Had I the capability, I would deny some women the ability to bear children. I know. That is a cruel thing to say. I am still figuring what makes me tick but I know this one thing for sure. For as long as I live, there will never be a stronger urge that engulfs me like the need to protect a child.I have always felt that their sheer innocence and helplessness should move any human being to keep them safe and loved. They could be my nephews, niece, my husband’s love child, a neighbour’s… it does not matter. Peculiarly enough, I have been in conflict with women over the wellbeing of their children. Surely, they would now what is good for the kids, right?
As a journalist, not all stories that I take interest in are published. The story may not have met the editorial threshold: not be enough facts to back up the accusations being thrown thereabout; sources changing their minds and decline to talk to me; an editor may not be convinced that story is worth telling at all. One thing remains though: I cannot rub some images off my mind. I still remember the cry of a little boy in Kisumu’s Russia referral hospital who had lost his penis in the hands of an angry step parent; while riding my bike through Rangwe early one morning to follow up TB stories, I remember seeing a girl who I thought was barely four carrying such a huge bucket of water and shivering. But the incidents that punch in the gut the hardest are where a child suffers such great and sometimes irreparable harm in the hands of those with a sacred duty to protect them: their biological mothers. Normally, people around this child would have raised the alarm to the authorities already, but Kenya’s weak systems have very little regard for children. They would leave that child in custody of the mother as they look for a “sustainable and multipronged approach to make the system ok”. For as long as the system is damaged, I wager, the babies will remain there. The society does not do anything because Kenyans think all women love children.
The truth is, some do not. I do not have statistics to quantify my statement but when postpartum depression or any other mental illness is ruled out, there are mothers who would not be moved to joyful tears by their offspring at all. They are incapable of giving the nurturing and devoted patience that a child needs. They cannot handle the adjustments that come with being a mother like less sleeping hours or the anxiety that comes with the baby being sick. Does that make them evil? Not at all. What makes it evil is a woman knowing that she does not love children and go on to give birth to one to meet some selfish reason. It could be status. Others have children as a ticket out of their economic misery. Go to the children’s court where you will be shocked at how loathsome greed is.
A childless woman in Kenya is an incomplete human being. Just look around. Even women consider women with children that are not biological as “not mom enough”. I remember posting on Facebook asking mothers to take their babies for vaccination to protect the little ones from diseases that science has managed to conquer. A mother of two, and I should add a Christian, commented rather cruelly “na wewe utazaa lini?” (Swahili for “and when will you give birth?”). It was like because I did not have my own, I was not supposed to comment about their wellbeing. A woman who has managed to separate sexual intercourse and procreation because children are not in her to-do-list, is pilloried with named like “too educated” or be seen as being punished for a sin she committed like aborting or being promiscuous. She will be considered unworthy of any respect or love for passing up one of woman’s evolutionary duty. The media is awash of stories of the dangers of delaying motherhood. I am not a gynaecologist so I will not enter into that argument.

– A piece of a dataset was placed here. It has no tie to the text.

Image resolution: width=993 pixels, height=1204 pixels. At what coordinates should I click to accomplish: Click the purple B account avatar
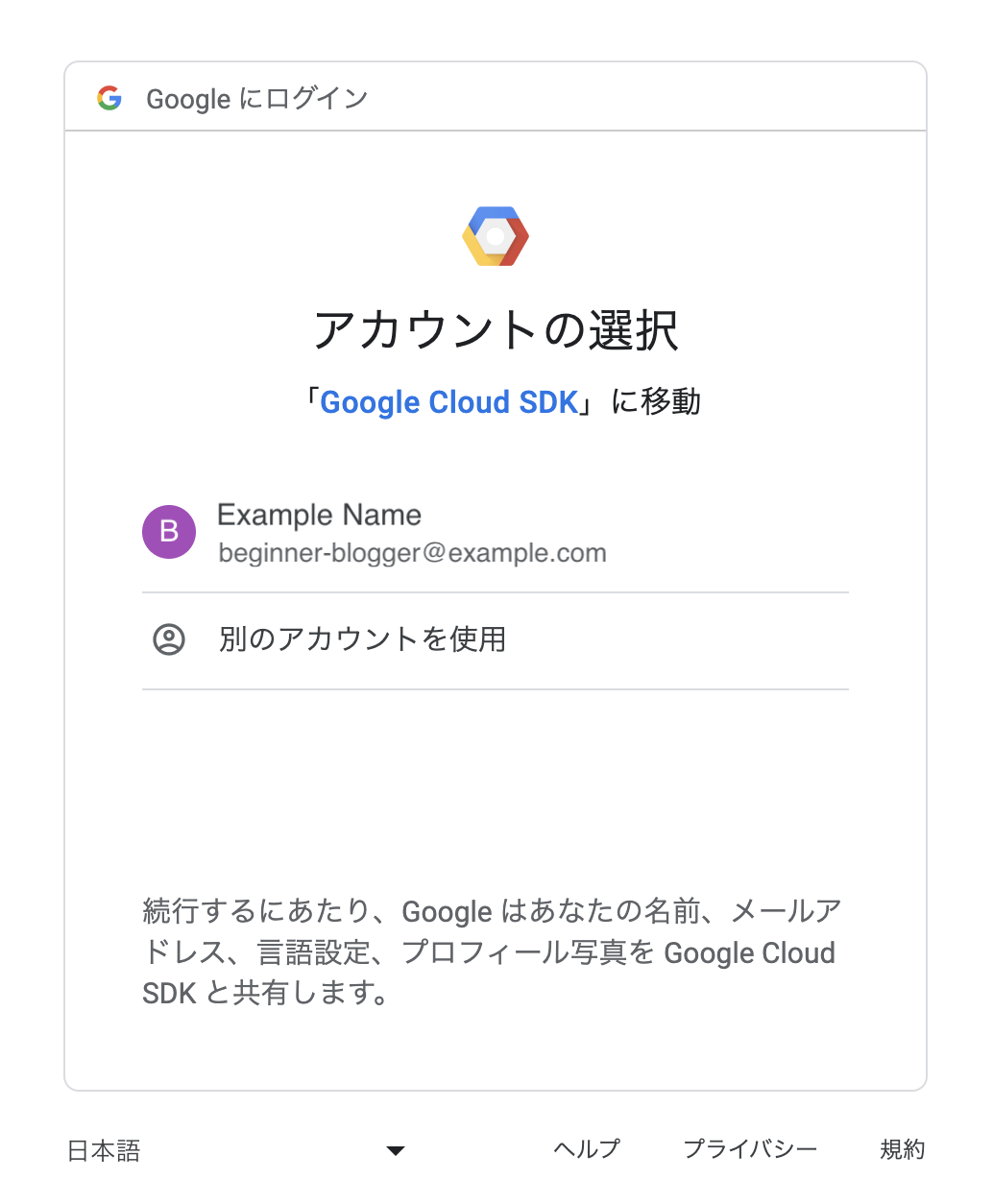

There is even a study by Satoshi Kanazawa, a psychologist from London school of Economics, which said that said maternal urges drop by 25 per cent with every extra 15 IQ points a woman garners. In his book The Intelligence Paradox, there is a chapter titled “Why intelligent people are the ultimate losers in life”. The opening statement of the aforementioned chapter groups women who decide not to have children with ignoramuses. He writes: If any value is deeply evolutionarily familiar, it is reproductive success. If any value is truly unnatural, if there is one thing that humans (and all other species in nature) are decisively not designed for, it is voluntary childlessness. All living organisms in nature, including humans, are evolutionarily designed to reproduce. Reproductive success is the ultimate end of all biological existence”
Maternal instinct is not innate in all women. Some women damage children verbally and physically without batting an eyelid, and should not be allowed near them. There is absolutely nothing wrong with acknowledging that. In psychology circles we would argue about the use of the term “instinct” or “drive” interchangeably. Either way, something instinctive or one that drives a human being insinuates that it is automatic, irresistible, no training is needed to acquire it and it is unmodifiable. So when maternal instinct is missing in a woman, no amount of social approval, money can drill it in her. I was listening to writer Elizabeth Gilbert on Oprah and she was explaining her decision not to have children that there are three women when it comes to motherhood: the natural mothers, the auntie team and those we do not want near babies. every woman should search within themselves and find out where they belong. For now, I am in the auntie team. Where do you belong?